EXCERPTED TEXT =
┄┄┄┄┄┄┄┄┄┄┄┄┄┄┄┄┄┄┄┄
This story appears in the Sept. 29, 2014, issue of Sports Illustrated. Subscribe to the magazine here.
On the first Saturday in September, the last player on the court at La Salle High in Miami is a senior guard named Jacknelson Joseph, perched on the left wing in purple shoes and rainbow socks. Jacknelson is a defensive stopper at nearby Calusa Prep, but this evening he is working on his three-point shot, unleashed with a smooth lefty stroke. A coach straddling the half-court line fires go-ahead passes at Jacknelson’s belly and beams as he lets fly. The coach does not critique the player as much as himself. “Oh, that pass is too low. . . . I’ve got to hit you in the chest. . . . There’s another bad one. . . . Can’t have an empty assist. . . . Got to see it go through.” The coach, who owns two NBA championship rings and has reached the past four Finals, is entering his fifth straight hour inside this sweatbox with the nun painted on one wall, the priest on the other and a lion roaring between them.
Nine months ago Erik Spoelstra established a basketball academy in Miami for about 250 boys and girls ages eight through 18 who participate on the AAU circuit while standing apart from it. Nobody gets cut. Everybody plays. Financial aid is based on need instead of talent. Spoelstra writes the rules, suggests the drills and frets over the positioning of the video cameras that record practices. He hires high school coaches—parents are banned from the bench—and requires them to run a read-and-react offense, which emphasizes cutting and passing rather than pick-and-rolls and isolation plays. Zone defense is strongly discouraged. This summer a couple of Spoelstra’s younger squads lost games by 40 points, which disturbs him not at all. He is far more concerned with their eye contact in the huddle. “We’re trying to teach skills and behavior,” Spoelstra says. “We’re not trying to create a superteam.”
┄┄┄┄┄┄┄┄┄┄┄┄┄┄┄┄┄┄┄┄
QUESTIONS ON THE MATERIAL =
• A. In the basketball academy article, what age range do the children in Erik Spoelstra's program span?
• B. Write the next paragraph of the basketball academy article, picking up after its final sentence.

RECORDED DATA =
┄┄┄┄┄┄┄┄┄┄┄┄┄┄┄┄┄┄┄┄
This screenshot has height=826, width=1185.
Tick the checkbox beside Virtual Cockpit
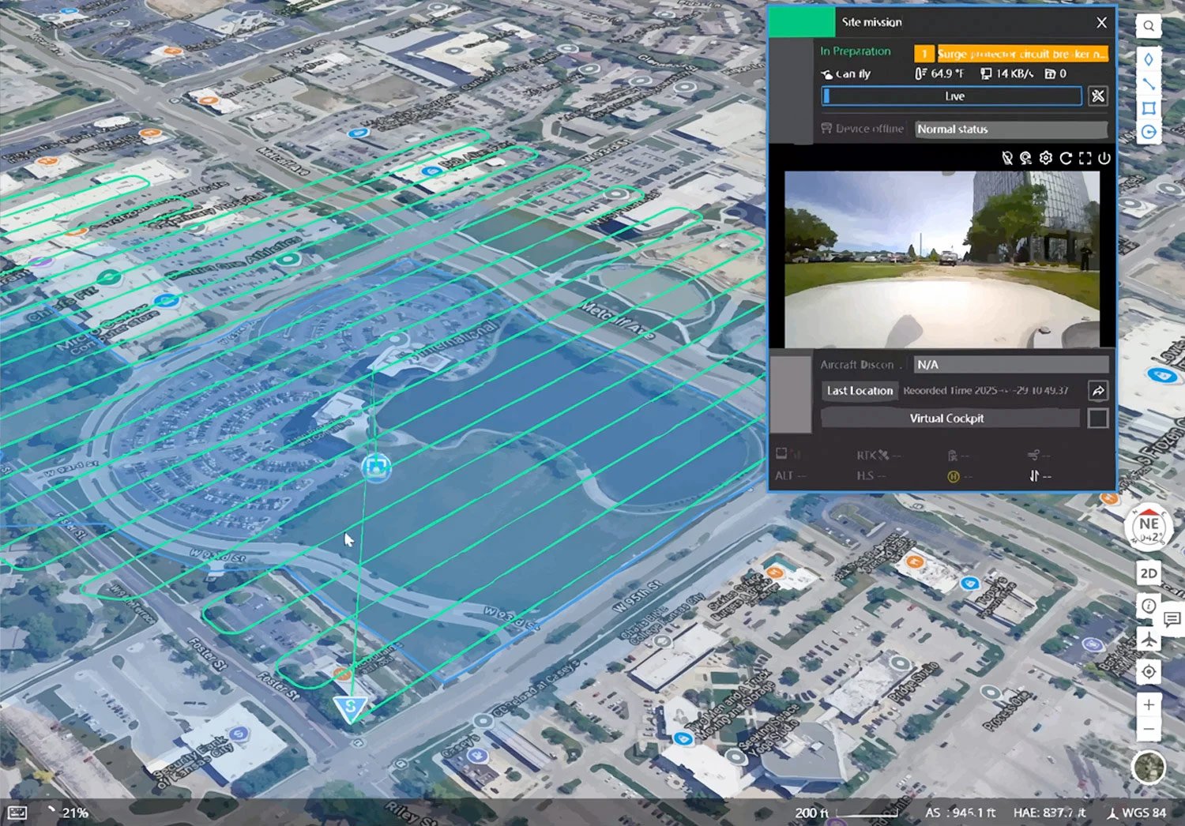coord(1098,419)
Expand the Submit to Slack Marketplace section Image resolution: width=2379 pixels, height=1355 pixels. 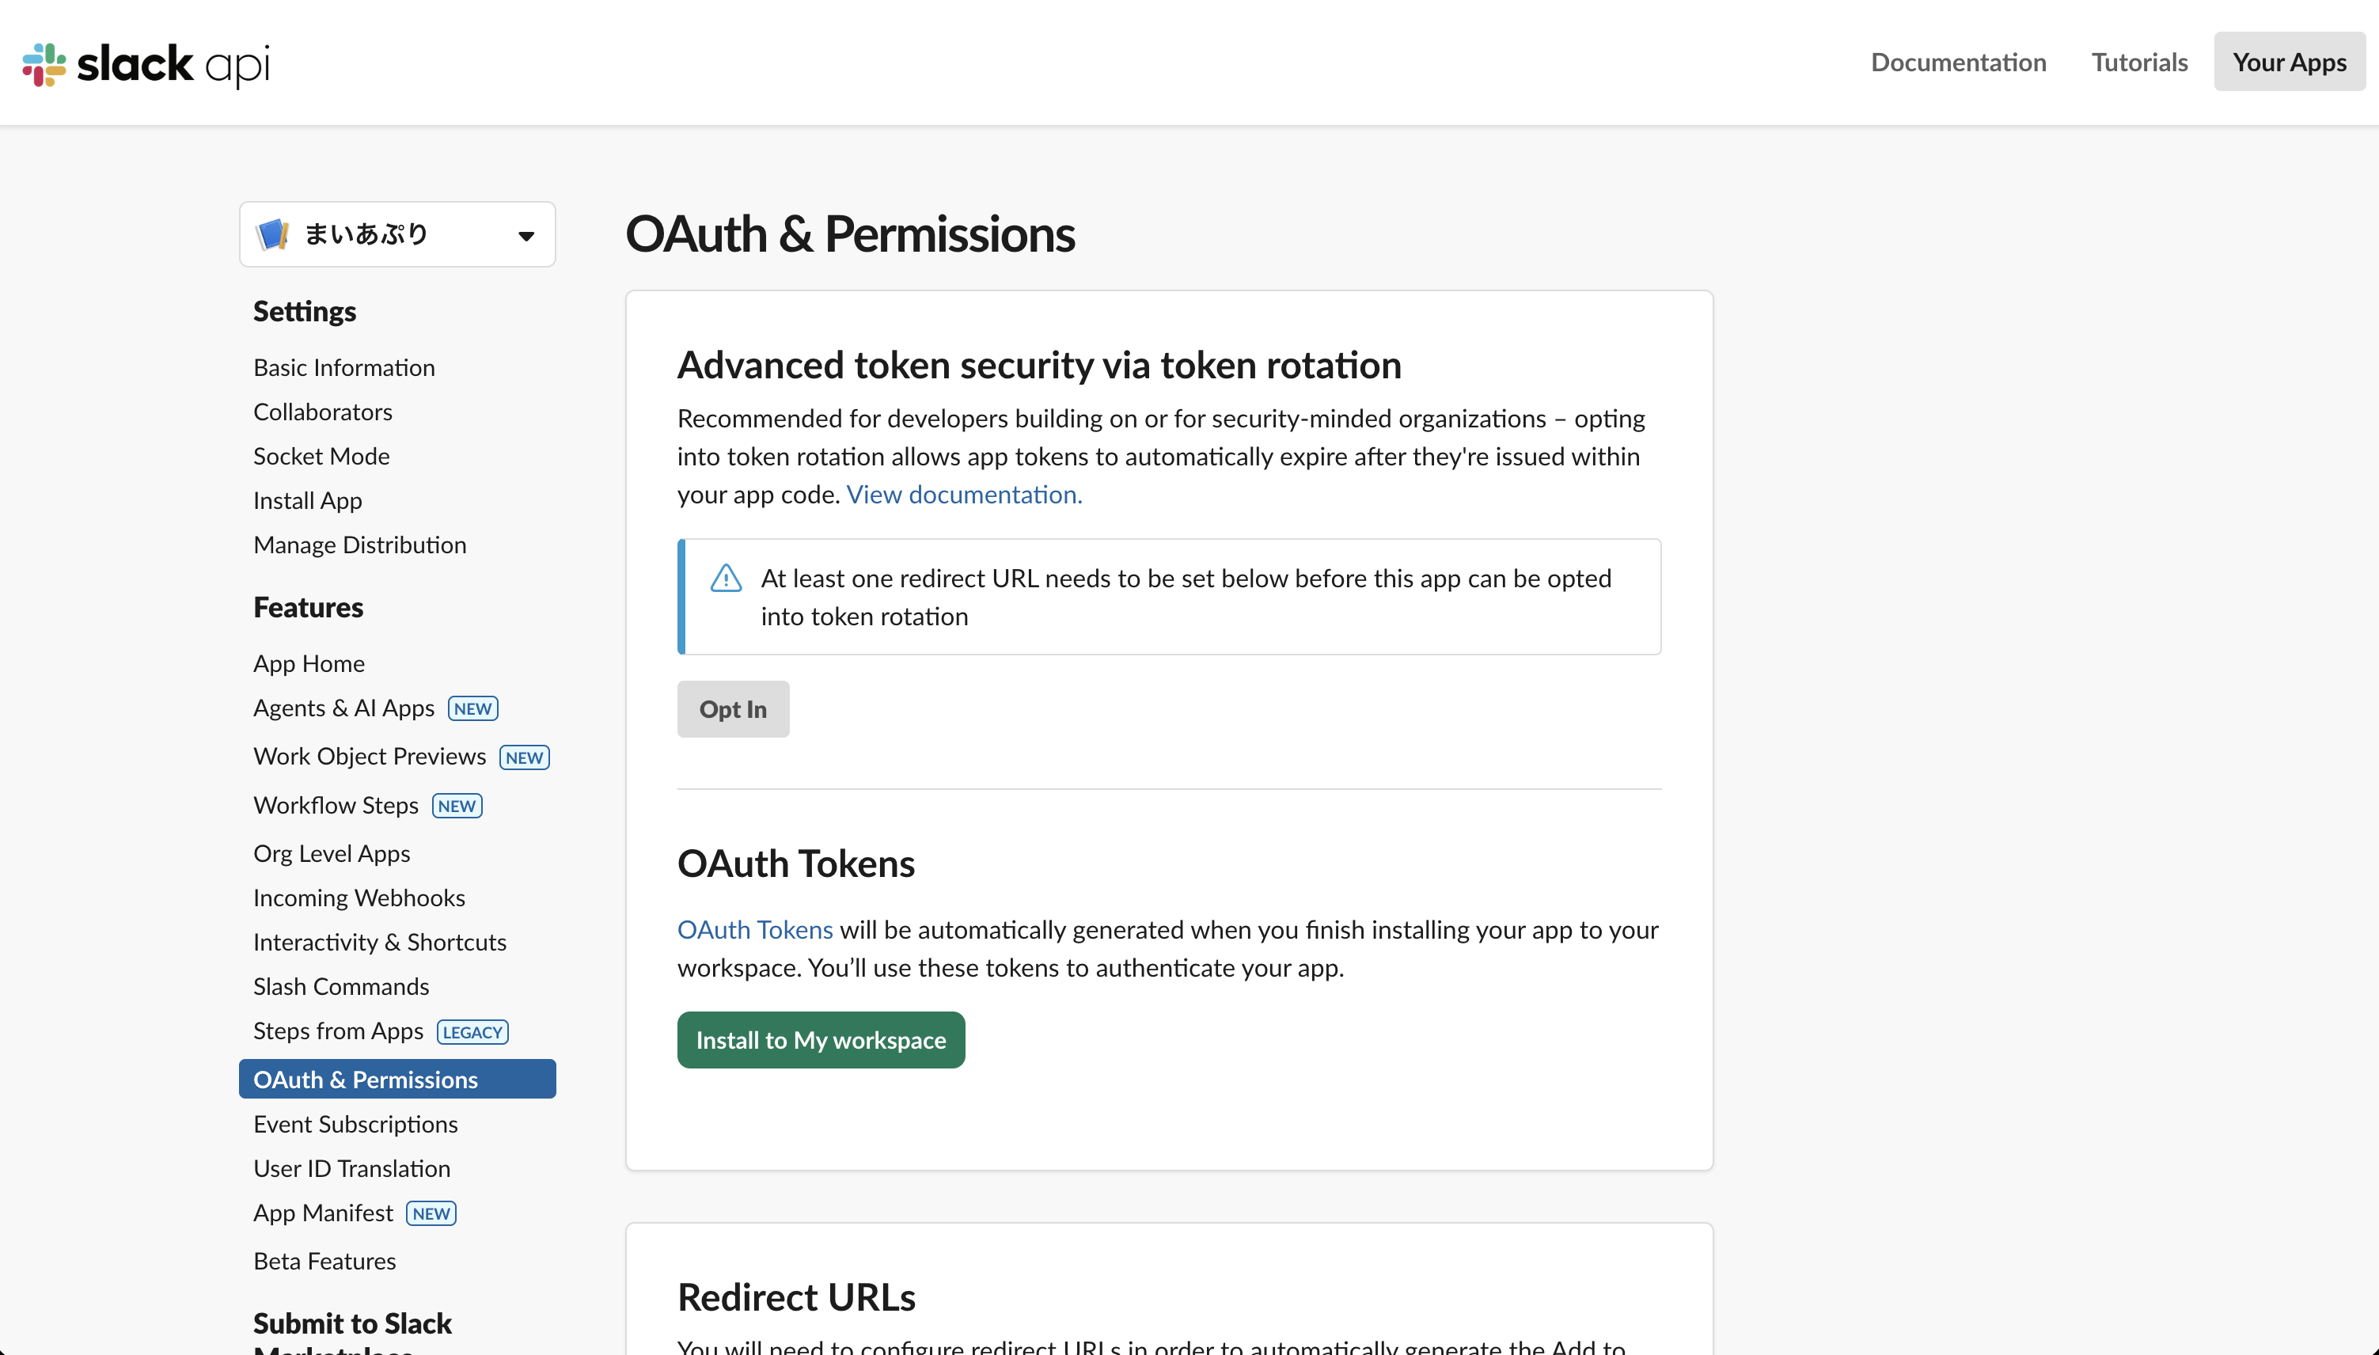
┄┄┄┄┄┄┄┄┄┄┄┄┄┄┄┄┄┄┄┄
RESULTS FOR THE EXERCISE =
• A. Eight through 18.

• B.
The irony is not lost on the 43-year-old coach who presided over basketball’s ultimate superteam, ordering up thousands of pick-and-rolls, designed to unchain the biggest playmaker of all. “Coming here is a break,” Spoelstra says. “It gets me back to the teaching, back to the fundamentals.” In five weekend clinics he floats between frenzied stations, reminding one group to keep its eyes on the rim (“That floor isn’t going anywhere”) and another to tread lightly across the hardwood (“I’m not even going to watch. I’m just going to listen”). When a third-grader launches an air ball, Spoelstra gushes about his footwork and asks for a high five. He recalls a camp he conducted in Zamboanga, a city in the Philippines, with 200 kids, two baskets and a line of armed guards protecting him from suspected al-Qaeda operatives in the area. “This is relaxing to me,” he says. After one session he stands at center court, and a dozen girls huddle around him. Their eye contact is superb. “You could be at the beach right now,” Spoelstra says. “But all your dreams can come true right here—in this gym.”